• [TASK OBJECTIVE]:
Pull out every line below that holds the word "breadcrumb".

[Stored data]
*** Block opens ***

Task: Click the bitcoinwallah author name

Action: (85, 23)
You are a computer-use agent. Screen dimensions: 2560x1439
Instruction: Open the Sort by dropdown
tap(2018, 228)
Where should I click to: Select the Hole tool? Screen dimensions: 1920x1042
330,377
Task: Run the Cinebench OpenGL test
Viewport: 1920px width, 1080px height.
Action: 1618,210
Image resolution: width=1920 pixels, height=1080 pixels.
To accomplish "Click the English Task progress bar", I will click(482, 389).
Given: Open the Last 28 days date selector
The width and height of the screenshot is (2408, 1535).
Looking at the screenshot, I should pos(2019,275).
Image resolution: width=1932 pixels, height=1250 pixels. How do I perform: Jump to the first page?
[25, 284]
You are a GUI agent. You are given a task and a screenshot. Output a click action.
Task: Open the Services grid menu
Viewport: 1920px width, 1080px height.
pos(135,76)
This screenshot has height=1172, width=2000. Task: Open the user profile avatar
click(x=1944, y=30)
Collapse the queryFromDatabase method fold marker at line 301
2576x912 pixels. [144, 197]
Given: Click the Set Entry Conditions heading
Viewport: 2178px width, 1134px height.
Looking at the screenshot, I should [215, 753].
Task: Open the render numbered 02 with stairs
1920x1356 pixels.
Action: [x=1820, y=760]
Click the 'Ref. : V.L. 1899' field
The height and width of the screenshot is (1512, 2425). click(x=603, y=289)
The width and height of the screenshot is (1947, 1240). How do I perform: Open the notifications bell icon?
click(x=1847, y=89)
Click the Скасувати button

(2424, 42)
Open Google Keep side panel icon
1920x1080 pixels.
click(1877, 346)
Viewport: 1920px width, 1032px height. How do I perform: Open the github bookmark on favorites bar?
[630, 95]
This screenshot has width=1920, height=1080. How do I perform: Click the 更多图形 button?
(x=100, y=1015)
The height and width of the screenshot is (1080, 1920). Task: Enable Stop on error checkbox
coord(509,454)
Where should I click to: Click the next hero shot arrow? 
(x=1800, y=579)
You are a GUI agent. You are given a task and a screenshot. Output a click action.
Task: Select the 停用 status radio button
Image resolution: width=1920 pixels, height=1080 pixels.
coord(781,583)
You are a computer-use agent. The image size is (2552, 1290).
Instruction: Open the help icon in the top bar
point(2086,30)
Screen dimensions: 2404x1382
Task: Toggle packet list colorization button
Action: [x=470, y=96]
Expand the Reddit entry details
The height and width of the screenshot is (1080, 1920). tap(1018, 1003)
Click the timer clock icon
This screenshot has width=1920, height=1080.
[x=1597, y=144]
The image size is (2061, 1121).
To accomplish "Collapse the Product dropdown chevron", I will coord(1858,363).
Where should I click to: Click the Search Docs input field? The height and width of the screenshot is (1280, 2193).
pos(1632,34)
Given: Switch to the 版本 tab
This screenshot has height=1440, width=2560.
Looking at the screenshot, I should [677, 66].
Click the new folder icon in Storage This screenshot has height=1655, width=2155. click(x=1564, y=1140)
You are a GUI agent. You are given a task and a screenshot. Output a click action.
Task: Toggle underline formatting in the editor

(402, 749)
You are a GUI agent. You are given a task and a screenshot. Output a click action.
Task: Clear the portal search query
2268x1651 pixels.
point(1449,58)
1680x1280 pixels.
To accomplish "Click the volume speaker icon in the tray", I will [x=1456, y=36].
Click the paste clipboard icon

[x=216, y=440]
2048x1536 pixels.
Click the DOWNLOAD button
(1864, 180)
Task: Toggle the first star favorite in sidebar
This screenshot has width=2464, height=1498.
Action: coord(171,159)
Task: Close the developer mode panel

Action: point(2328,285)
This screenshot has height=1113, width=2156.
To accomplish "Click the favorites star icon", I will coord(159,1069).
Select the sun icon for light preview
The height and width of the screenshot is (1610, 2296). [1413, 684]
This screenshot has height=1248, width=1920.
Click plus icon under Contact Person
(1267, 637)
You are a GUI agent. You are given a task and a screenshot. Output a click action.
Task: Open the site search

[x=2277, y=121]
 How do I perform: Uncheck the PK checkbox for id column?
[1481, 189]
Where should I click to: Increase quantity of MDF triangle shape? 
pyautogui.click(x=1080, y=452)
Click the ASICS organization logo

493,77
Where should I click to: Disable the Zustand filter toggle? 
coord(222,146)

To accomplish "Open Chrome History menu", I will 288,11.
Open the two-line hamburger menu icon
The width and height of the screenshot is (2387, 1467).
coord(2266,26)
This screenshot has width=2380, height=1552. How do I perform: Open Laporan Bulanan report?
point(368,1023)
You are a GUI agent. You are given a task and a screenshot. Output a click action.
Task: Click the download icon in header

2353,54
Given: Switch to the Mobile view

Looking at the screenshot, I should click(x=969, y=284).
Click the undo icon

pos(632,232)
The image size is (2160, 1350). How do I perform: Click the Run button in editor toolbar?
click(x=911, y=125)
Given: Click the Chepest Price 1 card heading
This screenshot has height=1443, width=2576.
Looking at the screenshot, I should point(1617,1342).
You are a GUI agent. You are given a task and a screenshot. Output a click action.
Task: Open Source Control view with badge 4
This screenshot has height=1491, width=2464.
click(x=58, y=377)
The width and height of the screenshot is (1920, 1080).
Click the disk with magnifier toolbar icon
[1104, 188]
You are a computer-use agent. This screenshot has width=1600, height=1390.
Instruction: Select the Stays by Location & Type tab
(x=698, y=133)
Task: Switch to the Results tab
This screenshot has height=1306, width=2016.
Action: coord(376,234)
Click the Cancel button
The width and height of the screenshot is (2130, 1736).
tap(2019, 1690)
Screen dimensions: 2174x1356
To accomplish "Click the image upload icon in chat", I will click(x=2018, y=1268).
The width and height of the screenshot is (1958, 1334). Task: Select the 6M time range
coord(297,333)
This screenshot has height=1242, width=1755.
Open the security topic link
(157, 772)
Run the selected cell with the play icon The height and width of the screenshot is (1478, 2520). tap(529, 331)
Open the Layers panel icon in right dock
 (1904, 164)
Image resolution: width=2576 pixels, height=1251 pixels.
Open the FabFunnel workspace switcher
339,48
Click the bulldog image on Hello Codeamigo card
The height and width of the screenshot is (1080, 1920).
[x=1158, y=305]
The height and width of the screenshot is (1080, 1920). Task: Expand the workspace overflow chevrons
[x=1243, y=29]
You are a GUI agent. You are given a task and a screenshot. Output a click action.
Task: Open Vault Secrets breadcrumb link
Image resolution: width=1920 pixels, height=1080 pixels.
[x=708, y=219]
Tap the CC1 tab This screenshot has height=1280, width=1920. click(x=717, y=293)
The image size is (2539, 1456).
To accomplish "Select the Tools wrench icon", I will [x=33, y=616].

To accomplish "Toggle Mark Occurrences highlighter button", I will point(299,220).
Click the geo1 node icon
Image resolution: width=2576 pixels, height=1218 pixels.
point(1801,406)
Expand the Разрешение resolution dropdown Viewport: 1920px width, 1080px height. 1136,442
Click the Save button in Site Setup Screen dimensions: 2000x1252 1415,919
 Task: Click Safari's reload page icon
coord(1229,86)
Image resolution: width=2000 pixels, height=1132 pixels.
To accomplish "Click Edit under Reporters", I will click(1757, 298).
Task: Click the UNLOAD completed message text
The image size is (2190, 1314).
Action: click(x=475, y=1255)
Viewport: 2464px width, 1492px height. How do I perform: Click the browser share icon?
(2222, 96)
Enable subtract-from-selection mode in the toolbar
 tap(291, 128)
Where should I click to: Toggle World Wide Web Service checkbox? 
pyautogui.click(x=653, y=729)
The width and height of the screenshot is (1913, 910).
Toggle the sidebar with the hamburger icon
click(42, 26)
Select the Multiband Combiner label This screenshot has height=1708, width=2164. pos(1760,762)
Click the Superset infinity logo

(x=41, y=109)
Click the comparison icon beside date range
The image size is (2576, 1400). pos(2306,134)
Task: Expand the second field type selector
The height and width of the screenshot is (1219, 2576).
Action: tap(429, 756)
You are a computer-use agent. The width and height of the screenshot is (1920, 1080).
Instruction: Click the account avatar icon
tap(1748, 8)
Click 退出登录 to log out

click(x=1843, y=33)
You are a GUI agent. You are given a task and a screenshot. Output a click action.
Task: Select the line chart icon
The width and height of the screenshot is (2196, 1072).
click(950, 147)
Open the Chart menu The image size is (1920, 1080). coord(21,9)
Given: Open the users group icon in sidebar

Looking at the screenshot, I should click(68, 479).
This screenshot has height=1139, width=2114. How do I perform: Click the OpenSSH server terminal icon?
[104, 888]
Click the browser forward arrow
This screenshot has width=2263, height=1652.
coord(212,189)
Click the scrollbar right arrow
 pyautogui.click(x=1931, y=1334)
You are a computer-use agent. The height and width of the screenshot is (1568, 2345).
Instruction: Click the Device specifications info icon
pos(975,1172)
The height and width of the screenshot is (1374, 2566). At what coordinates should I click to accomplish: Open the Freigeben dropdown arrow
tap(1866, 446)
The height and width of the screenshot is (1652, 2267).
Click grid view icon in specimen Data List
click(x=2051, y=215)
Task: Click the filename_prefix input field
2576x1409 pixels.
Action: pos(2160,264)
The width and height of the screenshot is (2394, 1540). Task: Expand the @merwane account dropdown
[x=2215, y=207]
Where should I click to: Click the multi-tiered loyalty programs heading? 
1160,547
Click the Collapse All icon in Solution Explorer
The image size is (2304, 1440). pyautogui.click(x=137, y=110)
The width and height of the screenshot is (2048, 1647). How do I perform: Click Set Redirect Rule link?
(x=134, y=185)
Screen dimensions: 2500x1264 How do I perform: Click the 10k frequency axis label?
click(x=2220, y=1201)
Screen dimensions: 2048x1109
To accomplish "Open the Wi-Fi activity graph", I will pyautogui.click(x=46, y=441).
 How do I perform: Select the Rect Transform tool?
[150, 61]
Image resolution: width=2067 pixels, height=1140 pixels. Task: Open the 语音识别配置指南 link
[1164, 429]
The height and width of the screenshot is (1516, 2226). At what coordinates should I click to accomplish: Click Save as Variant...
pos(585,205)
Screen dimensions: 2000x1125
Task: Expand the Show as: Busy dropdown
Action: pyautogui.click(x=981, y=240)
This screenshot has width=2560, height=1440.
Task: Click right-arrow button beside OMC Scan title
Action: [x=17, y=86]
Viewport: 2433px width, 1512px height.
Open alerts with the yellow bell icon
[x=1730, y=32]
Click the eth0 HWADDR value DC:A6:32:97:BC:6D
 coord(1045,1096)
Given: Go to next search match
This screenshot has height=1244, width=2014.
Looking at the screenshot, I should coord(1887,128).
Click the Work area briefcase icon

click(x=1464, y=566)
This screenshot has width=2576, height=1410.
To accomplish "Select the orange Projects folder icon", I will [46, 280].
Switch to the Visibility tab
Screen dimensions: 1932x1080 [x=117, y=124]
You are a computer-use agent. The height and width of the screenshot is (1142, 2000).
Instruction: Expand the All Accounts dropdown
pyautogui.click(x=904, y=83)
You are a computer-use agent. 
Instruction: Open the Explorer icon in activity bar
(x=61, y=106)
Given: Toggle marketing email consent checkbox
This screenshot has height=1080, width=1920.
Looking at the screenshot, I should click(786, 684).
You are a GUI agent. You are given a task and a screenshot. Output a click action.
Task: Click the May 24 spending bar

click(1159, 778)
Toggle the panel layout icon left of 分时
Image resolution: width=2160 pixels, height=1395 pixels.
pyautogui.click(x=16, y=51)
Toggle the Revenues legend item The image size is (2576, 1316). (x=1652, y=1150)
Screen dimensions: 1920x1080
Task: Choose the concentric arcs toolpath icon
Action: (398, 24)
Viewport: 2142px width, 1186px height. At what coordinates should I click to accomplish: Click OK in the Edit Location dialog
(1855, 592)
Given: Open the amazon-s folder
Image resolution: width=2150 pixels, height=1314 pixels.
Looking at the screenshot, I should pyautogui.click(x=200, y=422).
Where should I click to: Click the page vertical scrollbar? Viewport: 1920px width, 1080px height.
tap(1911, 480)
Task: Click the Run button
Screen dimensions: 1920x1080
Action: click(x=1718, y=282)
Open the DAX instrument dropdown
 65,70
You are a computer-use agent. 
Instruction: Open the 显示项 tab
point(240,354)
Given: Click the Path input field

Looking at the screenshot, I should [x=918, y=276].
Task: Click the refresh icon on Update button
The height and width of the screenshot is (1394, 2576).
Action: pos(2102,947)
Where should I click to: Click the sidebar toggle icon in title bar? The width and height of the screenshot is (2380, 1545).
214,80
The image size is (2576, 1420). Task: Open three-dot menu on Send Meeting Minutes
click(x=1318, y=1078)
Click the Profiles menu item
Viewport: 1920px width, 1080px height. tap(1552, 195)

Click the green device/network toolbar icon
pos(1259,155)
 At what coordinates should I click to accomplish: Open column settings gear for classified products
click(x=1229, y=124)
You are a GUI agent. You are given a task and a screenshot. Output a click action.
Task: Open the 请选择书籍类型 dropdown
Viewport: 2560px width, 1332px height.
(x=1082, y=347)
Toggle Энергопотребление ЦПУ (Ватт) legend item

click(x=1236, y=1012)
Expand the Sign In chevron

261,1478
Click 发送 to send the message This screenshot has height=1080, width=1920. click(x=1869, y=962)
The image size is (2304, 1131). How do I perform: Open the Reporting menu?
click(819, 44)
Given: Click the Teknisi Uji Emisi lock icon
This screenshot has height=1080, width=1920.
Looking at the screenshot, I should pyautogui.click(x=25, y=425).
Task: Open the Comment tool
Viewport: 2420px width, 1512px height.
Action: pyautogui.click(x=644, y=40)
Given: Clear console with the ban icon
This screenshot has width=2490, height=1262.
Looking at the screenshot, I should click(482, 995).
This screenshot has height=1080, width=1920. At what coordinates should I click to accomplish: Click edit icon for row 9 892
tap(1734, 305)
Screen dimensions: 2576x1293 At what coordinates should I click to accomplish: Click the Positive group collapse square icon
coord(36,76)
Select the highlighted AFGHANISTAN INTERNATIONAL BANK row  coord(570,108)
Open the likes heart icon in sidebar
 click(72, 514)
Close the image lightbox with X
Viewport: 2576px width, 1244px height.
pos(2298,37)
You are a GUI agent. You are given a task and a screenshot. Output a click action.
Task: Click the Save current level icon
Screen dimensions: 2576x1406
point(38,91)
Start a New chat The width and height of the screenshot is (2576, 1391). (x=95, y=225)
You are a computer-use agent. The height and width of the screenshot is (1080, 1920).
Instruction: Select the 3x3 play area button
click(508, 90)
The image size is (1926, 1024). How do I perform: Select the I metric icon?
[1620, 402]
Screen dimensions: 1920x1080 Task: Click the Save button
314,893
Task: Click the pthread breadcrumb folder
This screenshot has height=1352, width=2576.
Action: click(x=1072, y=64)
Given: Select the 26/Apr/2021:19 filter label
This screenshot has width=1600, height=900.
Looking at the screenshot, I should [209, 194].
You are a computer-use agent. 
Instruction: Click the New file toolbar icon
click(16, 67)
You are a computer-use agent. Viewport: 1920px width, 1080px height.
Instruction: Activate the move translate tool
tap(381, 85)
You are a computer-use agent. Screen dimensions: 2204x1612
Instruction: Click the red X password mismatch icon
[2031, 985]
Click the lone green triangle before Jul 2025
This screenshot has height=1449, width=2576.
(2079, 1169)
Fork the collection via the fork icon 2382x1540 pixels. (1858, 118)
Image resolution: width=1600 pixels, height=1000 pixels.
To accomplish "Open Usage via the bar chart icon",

*** Block closes ***

• [TASK RESULT]:
Task: Open Vault Secrets breadcrumb link
Task: Click the pthread breadcrumb folder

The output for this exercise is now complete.